«Le singe, par exemple. Quel crédit accorder au spectacle émouvant par lequel il conquiert l'attention de son public ? Ne semble-t-il pas vouloir jouer l'animal pour le spectateur? Ses mimiques appuyées évoquent les attitudes ambiguës des hystériques photographiées par Albert Londe sous l'autorité de Charcot. L'intensité sauvage de ses gestes et de son regard laisse perplexe. Elle semble être la trace d'une violence ou d'une énergie primitives, tout en rappelant la gestuelle insensée d'un bouffon. L'exagération et le caractère grotesque des poses de l'animal sont de fait pour Carole Fékété les éléments d' «une forme de théâtre primitif.» En même temps, l'étonnante variété des expressions du singe est comme l'ébauche d'une taxonomie d'émotions qui n'est pas sans rappeler des traités scientifiques du dix-neuvième siècle. Renvoyant au livre de Darwin sur L'Expression des émotions chez l'homme et les animaux, les images de Fékété composent une série de tableaux dans lesquels le singe interprète des sentiments qui sont, pour la plupart, aisément déchiffrables. Le premier tableau reflète la stupeur mêlée d'appréhension. Le tableau deux pourrait se nommer "La Peur", le tableau trois "L'Effroi". Dans le dernier tableau, enfin, le primate, soudain hilare, exhibe le masque des "monstres" dont raffolent les enfants. Sa gaieté incompréhensible laisse songeur: qui de lui ou de nous est la dupe de l'autre?

«Interrogeant les apparences, la série du singe joue aussi habilement des surfaces.
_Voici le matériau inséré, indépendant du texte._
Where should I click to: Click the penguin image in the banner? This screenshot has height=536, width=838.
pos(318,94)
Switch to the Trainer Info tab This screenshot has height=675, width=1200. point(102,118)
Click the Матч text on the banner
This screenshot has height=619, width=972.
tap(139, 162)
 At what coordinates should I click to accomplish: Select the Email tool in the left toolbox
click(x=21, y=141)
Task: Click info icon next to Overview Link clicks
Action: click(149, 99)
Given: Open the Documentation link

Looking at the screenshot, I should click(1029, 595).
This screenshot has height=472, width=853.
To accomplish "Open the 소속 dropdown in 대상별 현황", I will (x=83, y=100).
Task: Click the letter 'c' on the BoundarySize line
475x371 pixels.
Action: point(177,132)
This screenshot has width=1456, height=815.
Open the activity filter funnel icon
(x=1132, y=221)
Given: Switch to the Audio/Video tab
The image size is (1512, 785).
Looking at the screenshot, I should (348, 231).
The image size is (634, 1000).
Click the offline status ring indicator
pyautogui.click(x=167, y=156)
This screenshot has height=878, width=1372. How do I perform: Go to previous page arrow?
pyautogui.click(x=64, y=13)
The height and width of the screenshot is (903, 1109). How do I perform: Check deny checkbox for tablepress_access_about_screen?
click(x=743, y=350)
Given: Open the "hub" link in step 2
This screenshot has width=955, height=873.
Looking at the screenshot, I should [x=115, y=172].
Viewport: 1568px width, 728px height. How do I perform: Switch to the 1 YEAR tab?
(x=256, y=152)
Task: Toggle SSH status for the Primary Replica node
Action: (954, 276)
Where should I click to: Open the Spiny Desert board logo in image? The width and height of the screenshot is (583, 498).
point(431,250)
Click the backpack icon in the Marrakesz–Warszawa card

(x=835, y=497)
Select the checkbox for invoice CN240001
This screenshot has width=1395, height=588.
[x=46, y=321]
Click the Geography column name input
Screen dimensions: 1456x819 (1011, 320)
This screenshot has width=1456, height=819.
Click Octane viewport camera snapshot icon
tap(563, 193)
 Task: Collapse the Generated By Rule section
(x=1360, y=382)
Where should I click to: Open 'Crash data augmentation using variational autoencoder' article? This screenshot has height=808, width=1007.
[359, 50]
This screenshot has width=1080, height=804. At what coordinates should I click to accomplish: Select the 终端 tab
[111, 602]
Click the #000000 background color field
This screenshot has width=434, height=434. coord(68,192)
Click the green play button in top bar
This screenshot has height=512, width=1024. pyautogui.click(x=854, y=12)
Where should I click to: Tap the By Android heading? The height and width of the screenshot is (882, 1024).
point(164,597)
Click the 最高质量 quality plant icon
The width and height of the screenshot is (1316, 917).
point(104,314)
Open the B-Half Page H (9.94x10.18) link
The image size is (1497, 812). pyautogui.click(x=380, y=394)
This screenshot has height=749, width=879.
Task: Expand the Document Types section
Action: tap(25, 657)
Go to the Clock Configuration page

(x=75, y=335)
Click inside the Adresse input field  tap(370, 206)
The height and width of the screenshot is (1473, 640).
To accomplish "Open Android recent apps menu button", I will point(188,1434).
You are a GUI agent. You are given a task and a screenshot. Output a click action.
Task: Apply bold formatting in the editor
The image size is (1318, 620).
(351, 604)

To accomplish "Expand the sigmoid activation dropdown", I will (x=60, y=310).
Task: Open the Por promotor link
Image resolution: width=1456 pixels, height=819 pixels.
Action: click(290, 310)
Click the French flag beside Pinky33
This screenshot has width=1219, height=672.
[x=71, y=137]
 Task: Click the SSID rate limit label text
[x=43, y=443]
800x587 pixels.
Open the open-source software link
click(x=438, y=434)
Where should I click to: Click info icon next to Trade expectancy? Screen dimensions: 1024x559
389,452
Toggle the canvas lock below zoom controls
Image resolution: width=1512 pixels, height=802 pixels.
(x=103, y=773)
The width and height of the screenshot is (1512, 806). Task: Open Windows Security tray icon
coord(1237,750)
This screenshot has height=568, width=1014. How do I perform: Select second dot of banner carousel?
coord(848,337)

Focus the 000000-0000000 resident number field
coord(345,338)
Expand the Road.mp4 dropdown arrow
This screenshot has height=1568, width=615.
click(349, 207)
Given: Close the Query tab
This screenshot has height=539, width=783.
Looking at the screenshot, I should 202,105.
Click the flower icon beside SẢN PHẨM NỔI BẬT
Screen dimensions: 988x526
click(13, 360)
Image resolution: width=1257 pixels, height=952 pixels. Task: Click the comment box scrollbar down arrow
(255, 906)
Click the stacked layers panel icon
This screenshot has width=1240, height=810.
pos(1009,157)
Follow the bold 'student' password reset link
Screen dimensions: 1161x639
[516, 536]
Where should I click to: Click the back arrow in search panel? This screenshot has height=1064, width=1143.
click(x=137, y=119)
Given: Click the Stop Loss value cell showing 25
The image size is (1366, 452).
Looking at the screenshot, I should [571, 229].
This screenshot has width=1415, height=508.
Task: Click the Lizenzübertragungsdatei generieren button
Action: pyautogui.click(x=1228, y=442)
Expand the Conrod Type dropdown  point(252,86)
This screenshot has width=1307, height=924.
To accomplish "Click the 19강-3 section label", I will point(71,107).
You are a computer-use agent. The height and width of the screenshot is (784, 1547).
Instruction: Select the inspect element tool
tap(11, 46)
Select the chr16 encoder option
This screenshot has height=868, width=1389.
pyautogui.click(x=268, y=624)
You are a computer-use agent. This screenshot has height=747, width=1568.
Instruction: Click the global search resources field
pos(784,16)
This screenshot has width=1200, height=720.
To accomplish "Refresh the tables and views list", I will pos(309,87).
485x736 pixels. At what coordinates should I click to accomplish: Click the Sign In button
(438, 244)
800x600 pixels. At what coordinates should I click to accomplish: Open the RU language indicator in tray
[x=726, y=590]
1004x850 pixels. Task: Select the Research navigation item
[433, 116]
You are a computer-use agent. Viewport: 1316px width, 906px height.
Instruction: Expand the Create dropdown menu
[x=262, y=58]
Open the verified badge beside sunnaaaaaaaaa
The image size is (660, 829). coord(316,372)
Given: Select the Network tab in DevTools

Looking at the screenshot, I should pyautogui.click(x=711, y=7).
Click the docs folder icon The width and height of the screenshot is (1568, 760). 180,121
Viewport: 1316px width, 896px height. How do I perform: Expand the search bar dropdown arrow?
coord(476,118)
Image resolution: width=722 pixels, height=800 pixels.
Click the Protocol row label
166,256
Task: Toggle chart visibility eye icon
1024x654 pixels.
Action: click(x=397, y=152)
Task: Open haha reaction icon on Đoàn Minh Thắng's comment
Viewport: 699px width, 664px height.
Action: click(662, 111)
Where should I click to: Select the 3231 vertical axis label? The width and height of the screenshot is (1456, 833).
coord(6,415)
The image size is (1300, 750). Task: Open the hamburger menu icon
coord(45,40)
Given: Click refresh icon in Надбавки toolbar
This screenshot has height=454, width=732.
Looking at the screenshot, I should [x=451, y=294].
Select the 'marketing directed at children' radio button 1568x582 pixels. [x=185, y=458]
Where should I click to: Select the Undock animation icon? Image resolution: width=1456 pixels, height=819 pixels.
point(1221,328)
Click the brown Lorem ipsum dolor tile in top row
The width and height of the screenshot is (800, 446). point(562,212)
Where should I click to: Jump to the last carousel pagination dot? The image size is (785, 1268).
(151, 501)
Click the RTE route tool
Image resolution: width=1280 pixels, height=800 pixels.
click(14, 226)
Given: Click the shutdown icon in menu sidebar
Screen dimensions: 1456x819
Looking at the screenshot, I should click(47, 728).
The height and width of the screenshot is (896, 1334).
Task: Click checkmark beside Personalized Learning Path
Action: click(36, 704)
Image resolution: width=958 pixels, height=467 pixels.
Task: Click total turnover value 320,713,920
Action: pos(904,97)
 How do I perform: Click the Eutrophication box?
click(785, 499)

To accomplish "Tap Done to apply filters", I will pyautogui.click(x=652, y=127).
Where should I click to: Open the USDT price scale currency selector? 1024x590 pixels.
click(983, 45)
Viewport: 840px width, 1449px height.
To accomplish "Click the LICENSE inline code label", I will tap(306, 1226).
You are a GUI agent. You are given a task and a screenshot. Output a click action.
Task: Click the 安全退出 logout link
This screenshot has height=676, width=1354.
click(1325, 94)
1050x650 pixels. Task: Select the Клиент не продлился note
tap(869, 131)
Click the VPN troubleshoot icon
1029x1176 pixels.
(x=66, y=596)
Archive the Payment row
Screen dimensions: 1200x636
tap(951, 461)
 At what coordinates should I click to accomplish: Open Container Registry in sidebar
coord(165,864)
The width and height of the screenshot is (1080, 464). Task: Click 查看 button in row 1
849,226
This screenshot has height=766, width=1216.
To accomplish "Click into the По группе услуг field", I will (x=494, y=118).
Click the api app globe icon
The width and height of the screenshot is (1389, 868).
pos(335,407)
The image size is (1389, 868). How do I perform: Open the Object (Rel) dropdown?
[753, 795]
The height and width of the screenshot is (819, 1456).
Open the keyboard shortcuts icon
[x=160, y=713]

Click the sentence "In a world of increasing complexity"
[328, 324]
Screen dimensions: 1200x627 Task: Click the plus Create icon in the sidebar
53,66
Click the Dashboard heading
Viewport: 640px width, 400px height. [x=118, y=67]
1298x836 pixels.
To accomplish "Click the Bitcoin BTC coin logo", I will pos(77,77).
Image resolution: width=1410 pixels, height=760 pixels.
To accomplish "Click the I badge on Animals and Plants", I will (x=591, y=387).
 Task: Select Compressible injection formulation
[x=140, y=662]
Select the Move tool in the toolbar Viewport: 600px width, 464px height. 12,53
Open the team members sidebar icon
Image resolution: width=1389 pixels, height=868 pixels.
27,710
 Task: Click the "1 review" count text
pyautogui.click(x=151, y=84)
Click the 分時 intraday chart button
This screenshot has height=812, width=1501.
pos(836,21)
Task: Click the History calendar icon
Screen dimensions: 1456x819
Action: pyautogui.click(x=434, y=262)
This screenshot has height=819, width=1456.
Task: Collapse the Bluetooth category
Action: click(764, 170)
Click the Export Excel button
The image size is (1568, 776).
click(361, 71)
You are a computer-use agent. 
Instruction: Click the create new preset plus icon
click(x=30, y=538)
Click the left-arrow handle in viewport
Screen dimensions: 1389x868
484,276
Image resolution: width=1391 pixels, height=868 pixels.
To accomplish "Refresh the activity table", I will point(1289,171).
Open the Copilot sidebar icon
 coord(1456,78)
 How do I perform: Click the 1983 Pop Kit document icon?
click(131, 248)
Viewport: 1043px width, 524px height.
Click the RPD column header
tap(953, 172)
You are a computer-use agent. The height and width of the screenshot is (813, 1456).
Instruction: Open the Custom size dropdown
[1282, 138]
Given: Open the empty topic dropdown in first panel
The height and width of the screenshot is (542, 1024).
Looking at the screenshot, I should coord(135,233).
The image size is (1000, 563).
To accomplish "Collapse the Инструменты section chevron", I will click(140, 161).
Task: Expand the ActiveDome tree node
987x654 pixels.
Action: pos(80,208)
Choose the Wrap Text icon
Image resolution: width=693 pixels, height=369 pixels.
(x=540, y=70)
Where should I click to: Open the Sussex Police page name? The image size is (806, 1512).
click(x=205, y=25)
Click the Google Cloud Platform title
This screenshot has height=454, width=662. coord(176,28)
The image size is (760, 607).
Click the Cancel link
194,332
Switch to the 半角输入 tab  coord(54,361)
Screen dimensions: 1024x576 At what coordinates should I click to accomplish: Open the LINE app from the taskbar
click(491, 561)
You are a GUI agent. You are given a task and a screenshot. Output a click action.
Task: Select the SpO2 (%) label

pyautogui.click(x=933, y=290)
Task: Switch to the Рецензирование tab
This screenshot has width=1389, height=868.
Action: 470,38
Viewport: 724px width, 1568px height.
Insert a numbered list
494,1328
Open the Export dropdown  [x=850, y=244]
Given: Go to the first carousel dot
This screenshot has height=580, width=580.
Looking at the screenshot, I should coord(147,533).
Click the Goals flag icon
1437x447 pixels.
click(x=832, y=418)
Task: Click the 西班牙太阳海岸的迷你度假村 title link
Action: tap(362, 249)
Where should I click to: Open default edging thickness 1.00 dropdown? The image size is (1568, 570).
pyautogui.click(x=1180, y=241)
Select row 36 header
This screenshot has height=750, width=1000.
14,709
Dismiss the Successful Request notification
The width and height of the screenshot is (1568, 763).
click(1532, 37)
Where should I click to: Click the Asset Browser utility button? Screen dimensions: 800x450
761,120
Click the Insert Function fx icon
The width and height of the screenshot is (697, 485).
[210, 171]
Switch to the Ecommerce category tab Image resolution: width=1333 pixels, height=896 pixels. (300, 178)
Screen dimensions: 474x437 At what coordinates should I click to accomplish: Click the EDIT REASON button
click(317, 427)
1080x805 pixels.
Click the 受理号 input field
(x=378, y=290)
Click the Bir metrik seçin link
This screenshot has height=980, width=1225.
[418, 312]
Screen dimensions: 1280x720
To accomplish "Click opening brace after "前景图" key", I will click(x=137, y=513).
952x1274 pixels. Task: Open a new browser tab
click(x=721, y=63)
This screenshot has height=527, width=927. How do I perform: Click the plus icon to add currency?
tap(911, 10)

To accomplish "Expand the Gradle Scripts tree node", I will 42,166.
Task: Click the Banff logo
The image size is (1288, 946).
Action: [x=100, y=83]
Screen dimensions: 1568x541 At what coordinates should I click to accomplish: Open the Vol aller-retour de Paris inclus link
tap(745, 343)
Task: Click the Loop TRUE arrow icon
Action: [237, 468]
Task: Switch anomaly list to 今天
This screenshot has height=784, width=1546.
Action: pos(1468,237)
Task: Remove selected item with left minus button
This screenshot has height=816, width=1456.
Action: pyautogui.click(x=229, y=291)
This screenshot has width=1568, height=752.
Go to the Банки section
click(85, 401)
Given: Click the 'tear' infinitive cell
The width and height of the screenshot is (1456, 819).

L'animal est représenté derrière la paroi vitrée d'une cage de zoo. La transparence de cette cloison a pour but de créer l'illusion d'observer le singe comme s'il n'y avait rien entre lui et l'observateur. Le corps pressé contre le verre, l'animal semble lui-même être la victime de ce dispositif. Découvrant la photographie pour la première fois, le spectateur pourrait facilement s'y tromper aussi, l'éclair d'un instant. L'effet est troublant: le verre redouble l'objectif de l'appareil photo donnant une immédiateté à la présence de l'animal. Tout se passe comme si nous ne le voyions pas dans la photo mais à travers le viseur. Cependant, la vitre est souillée de traces de doigt et de pluie qui nous rappellent à la réalité de cette barrière. Cette surface quasi immatérielle renvoie ainsi à la surface infiniment mince de la photo tout en pointant les aspects sordides et la nature carcérale du zoo.»